Lacy compared Trump’s rhetoric to similar ideas in European governments, specifically in the Netherlands, France, and Germany, where during recent increases in economic inequality conservative leaders have scapegoated immigrants, transgender individuals, and other “vulnerable populations with little political representation.”
Another pivotal moment from Monday’s inauguration came when Elon Musk drew criticism in America and Europe for a gesture some said mirrored a Nazi salute during his speech at the Capital One Arena.
“This for me is fascism, purest fascism,” Ralph Trost, a German historical researcher and educator who teaches European History in the 19th and 20th centuries at Kasteel Well, said in reaction to the gesture. “Fascists are sitting in the government of the United States.”
Trost expressed sympathy and sadness for Americans and said he told students after election day to remember that America belongs to the people, not Trump.
Many students shared that the opportunity to experience European culture while abroad gave them insight into how different countries handle their politics and made some sympathetic to the idea of emigration for political reasons.
Emily Champagne, a sophomore journalism major, said she found the Dutch to be very forgiving and optimistic compared to a “culture of negativity” in America. “I hope that [Americans] take a trip out to the Netherlands [so they can] get some perspective on how to be more positive, especially when thinking about politics,” she added.
Munsat said she respects those who chose to emigrate, sharing she has a friend who moved to France over concerns that the Trump administration could nullify his and other established same-sex marriages.

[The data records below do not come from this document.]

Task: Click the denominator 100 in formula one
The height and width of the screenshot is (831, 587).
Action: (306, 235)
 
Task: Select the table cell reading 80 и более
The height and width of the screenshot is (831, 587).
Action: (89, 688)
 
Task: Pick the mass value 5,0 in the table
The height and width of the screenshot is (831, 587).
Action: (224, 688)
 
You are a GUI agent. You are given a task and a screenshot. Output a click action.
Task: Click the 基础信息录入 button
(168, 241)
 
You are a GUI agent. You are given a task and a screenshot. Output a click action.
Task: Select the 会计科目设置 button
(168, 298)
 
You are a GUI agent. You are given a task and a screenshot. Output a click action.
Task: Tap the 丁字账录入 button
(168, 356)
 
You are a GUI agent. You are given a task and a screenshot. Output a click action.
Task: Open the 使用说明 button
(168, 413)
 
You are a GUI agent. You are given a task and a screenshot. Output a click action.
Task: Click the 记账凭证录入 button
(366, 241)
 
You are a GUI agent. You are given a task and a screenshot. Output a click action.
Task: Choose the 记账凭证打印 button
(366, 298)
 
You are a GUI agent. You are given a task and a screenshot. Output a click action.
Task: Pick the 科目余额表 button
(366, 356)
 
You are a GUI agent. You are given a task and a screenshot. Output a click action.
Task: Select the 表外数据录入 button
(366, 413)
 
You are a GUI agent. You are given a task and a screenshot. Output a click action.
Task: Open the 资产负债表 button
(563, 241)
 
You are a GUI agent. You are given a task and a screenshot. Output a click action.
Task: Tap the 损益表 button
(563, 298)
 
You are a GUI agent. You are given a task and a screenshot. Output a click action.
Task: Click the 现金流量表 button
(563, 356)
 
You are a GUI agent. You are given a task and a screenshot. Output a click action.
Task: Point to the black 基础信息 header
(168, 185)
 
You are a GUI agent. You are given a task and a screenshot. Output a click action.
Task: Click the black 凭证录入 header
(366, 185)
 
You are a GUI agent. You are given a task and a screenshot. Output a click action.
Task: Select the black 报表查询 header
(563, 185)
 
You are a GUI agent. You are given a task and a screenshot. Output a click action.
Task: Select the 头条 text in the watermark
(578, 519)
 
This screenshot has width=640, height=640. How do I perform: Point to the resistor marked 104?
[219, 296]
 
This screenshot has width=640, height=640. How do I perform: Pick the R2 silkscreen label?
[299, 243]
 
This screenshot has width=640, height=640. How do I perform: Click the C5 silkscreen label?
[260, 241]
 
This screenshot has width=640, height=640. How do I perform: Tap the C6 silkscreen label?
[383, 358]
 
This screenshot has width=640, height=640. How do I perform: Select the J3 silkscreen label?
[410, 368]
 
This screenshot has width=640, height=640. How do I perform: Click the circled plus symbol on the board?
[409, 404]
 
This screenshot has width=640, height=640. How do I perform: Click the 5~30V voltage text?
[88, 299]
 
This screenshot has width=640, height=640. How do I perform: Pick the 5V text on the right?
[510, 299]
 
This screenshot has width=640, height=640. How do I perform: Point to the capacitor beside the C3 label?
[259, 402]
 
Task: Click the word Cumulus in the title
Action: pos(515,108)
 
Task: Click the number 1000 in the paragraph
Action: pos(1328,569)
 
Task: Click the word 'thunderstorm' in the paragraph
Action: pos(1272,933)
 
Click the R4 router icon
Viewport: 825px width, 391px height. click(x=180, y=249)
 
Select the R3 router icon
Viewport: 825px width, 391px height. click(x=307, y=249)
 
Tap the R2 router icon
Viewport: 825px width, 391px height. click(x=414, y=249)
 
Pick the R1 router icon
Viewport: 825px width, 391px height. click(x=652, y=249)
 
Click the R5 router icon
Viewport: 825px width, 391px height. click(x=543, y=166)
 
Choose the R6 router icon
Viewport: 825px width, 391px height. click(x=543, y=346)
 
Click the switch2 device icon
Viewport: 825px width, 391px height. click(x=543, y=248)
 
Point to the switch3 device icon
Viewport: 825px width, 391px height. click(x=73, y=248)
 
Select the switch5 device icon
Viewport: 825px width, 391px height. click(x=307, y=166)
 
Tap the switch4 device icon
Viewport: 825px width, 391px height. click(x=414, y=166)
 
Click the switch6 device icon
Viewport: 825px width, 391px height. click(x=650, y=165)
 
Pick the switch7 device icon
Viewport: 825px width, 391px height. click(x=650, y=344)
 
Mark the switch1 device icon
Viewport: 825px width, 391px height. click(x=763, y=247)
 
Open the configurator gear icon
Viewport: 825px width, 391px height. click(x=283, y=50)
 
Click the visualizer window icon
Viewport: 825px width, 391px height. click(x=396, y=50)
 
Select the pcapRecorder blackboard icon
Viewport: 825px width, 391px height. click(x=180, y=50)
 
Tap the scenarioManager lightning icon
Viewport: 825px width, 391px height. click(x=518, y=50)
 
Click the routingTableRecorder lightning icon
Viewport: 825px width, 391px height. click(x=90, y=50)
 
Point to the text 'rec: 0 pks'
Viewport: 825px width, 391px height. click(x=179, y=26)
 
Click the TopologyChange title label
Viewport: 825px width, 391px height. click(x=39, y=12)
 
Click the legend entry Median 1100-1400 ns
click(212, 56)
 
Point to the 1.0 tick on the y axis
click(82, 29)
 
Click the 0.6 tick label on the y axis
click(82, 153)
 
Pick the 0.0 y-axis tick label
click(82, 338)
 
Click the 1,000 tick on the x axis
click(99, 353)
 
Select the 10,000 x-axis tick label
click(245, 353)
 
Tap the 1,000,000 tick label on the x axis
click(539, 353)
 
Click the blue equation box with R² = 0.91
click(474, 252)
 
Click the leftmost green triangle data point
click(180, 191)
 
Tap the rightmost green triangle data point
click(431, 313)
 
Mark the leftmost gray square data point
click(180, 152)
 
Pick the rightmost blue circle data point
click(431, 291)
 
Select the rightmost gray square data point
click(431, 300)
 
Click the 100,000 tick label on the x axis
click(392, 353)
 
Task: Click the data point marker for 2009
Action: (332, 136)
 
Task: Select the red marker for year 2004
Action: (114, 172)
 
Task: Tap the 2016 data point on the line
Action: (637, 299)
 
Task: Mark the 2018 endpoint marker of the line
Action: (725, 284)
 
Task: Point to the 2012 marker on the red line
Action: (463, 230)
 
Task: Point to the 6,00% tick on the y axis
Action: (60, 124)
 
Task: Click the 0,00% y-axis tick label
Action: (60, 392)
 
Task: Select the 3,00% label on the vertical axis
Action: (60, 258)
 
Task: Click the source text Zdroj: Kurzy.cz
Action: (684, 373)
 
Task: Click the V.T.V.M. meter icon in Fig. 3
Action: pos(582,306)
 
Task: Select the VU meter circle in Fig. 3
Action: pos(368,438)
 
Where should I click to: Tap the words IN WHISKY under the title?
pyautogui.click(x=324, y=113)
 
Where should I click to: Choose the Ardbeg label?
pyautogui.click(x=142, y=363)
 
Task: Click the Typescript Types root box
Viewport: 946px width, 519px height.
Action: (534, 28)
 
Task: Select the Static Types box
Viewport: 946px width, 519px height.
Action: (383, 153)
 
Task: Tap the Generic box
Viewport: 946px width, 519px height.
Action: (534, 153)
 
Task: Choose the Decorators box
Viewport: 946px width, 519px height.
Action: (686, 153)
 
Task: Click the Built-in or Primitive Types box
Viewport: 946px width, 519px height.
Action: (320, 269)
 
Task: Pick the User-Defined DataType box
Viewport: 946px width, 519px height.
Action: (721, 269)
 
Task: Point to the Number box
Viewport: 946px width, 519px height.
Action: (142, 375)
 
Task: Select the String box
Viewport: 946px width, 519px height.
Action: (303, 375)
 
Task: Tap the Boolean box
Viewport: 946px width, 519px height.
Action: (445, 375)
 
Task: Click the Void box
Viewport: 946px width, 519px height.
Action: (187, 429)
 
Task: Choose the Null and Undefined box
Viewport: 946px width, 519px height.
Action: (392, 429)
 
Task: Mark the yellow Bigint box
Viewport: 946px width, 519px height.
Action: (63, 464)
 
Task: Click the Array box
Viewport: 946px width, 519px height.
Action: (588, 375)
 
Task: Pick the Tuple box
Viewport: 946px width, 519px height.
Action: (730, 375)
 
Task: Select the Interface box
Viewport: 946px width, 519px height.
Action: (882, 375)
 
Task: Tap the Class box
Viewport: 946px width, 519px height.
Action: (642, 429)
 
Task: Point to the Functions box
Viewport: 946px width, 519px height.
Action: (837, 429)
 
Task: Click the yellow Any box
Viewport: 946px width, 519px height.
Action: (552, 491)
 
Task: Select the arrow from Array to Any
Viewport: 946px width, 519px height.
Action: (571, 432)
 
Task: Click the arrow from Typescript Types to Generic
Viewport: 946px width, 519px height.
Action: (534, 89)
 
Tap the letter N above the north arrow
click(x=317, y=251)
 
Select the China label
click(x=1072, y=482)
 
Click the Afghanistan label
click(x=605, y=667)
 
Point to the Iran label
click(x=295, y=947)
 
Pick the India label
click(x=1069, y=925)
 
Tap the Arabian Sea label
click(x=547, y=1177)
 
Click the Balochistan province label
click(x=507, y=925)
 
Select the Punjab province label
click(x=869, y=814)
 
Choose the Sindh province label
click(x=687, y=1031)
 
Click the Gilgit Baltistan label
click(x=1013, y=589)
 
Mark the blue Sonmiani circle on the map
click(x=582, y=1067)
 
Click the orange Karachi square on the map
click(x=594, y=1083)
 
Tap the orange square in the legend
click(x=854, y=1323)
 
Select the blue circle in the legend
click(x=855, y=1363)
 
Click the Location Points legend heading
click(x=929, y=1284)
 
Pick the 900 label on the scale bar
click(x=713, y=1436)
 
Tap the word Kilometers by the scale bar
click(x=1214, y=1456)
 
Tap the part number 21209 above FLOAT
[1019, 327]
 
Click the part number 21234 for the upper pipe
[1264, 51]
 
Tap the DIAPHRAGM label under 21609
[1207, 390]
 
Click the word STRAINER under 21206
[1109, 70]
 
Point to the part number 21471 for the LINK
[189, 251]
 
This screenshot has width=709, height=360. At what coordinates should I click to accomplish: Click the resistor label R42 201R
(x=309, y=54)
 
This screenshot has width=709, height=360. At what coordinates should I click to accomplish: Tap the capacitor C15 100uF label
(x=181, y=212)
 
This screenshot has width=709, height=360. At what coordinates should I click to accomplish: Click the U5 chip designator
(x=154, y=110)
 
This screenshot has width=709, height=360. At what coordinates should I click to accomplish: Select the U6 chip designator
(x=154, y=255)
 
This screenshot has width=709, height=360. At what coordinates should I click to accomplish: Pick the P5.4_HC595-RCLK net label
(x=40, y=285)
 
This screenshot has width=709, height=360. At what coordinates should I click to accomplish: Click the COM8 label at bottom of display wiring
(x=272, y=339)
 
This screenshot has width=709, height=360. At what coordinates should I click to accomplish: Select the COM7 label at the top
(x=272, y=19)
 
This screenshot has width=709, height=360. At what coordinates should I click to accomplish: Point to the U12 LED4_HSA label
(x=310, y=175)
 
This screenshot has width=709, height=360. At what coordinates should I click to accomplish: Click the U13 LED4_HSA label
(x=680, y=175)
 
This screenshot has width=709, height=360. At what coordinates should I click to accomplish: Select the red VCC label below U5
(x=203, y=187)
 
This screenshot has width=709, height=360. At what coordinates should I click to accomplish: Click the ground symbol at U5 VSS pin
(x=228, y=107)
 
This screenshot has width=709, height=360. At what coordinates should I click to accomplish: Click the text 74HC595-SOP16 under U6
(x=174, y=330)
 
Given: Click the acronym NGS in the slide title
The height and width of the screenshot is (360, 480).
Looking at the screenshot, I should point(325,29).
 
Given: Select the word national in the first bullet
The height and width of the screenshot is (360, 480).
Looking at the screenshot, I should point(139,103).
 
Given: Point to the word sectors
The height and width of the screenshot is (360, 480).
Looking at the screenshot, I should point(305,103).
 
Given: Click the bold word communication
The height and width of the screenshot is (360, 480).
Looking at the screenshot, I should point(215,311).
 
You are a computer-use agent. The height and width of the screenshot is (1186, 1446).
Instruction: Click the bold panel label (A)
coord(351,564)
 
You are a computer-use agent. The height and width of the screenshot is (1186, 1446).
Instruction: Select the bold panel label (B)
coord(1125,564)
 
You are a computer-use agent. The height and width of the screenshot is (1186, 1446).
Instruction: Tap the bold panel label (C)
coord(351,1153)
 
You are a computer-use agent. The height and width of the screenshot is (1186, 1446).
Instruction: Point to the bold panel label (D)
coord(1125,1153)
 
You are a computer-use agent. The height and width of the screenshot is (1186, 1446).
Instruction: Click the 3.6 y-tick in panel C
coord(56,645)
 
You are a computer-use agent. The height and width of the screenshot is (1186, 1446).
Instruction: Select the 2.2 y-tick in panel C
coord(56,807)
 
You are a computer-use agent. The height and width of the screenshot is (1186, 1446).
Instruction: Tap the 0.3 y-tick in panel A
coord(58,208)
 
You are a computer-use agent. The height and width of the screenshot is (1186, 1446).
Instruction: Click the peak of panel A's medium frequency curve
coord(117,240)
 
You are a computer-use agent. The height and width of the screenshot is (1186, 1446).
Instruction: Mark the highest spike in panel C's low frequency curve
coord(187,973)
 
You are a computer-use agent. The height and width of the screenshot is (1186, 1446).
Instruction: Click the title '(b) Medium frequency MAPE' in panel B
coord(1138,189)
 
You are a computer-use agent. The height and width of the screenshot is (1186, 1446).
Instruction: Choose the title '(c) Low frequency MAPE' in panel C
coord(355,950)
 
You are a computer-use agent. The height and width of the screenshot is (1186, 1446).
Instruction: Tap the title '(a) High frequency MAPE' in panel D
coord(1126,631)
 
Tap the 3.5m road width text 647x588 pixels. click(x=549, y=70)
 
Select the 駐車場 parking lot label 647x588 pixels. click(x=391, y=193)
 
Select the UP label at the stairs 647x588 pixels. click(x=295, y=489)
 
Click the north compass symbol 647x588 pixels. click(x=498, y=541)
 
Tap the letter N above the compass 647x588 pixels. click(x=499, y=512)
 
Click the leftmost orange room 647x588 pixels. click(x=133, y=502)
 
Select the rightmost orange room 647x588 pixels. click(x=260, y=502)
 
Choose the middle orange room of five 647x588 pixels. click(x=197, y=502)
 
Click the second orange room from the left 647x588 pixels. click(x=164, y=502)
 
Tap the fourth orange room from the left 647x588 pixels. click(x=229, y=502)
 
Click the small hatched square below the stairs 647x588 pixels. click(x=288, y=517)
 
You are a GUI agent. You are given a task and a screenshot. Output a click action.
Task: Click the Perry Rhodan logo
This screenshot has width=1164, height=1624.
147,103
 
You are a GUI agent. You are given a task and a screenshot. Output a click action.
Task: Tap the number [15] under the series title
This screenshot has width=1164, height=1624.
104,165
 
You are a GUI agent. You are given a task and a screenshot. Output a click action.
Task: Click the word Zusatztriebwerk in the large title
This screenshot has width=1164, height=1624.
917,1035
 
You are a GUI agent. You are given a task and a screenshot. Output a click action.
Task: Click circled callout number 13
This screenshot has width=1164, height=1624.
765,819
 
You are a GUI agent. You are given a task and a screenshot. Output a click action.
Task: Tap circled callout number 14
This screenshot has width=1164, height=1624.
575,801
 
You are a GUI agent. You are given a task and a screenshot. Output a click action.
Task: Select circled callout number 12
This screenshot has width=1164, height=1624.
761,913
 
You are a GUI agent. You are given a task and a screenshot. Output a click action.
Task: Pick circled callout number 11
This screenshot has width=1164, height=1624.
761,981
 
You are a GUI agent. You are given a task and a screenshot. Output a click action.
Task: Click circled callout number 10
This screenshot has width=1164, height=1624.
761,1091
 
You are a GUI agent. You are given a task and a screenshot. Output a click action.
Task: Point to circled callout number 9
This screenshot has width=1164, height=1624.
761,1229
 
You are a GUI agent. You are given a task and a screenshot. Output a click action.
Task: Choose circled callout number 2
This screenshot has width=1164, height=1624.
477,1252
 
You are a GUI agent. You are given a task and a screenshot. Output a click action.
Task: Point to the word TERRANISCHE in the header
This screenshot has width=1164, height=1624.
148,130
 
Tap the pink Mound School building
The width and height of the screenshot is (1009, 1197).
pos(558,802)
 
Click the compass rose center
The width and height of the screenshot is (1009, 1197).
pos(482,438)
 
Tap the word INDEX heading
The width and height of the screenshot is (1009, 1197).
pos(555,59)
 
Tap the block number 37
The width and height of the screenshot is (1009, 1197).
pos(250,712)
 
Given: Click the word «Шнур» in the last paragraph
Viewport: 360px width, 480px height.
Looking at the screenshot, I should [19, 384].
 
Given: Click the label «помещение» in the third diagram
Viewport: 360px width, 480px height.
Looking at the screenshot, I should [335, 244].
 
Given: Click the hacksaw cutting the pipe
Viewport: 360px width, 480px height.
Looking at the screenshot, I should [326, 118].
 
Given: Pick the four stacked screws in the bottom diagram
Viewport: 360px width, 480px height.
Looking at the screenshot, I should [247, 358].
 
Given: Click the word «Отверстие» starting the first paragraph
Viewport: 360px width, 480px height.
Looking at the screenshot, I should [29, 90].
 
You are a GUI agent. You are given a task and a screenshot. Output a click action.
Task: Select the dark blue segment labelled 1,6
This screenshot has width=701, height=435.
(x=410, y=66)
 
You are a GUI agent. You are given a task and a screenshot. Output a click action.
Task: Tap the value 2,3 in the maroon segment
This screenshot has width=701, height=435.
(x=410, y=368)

“[In Europe there] is a higher quality life in terms of health care and … some human rights,” Munsat said.
Trost cited the size and importance of the European Union as reason for not adopting a fatalist mindset about Trump taking office. He added that he sees America not changing its government since its founding as a cause of many of its issues.
“That means don’t leave the country—change the system [to] make it much more democratic,” Trost said.
Lacy said that European and American politics are much more similar than either of them think.
Geert Wilders, who Lacy called “the shadow prime minister of the Netherlands,” and his Party for Freedom, now the largest political party in the Dutch House of Representatives, are famous for their anti-Islam rhetoric and far-right populism which have drawn comparisons to MAGA and Trump.
Lacy said that Trump’s anti-immigration sentiments and promises of mass deportations “is absolutely terrifying,” though “he’s not the only one … [it’s] a pattern all across Europe that I think has never been [any] less vitriolic than it has been in the U.S.”
He added that the vision of Europe as a utopia of welfare states no longer holds up to modern realities. For him, the rise of “downright fascists” and “Nazis” embodied by far-right politicians in Europe and America are a consequence of left-wing liberals leaving “the field open.”
“People are voting for these people out of desperation because I think they think the game is rigged,” Lacy said, “and the more decent [people], the ones interested in human rights … they did not deliver.”
Across the spectrum of students, faculty, and programs, many expressed reasons for optimism and remaining level-headed when thinking about the next four years.
“Realistically, we just have to move forward, think about how we’re living our lives, and not let one single person affect the way we think about things,” Champagne said.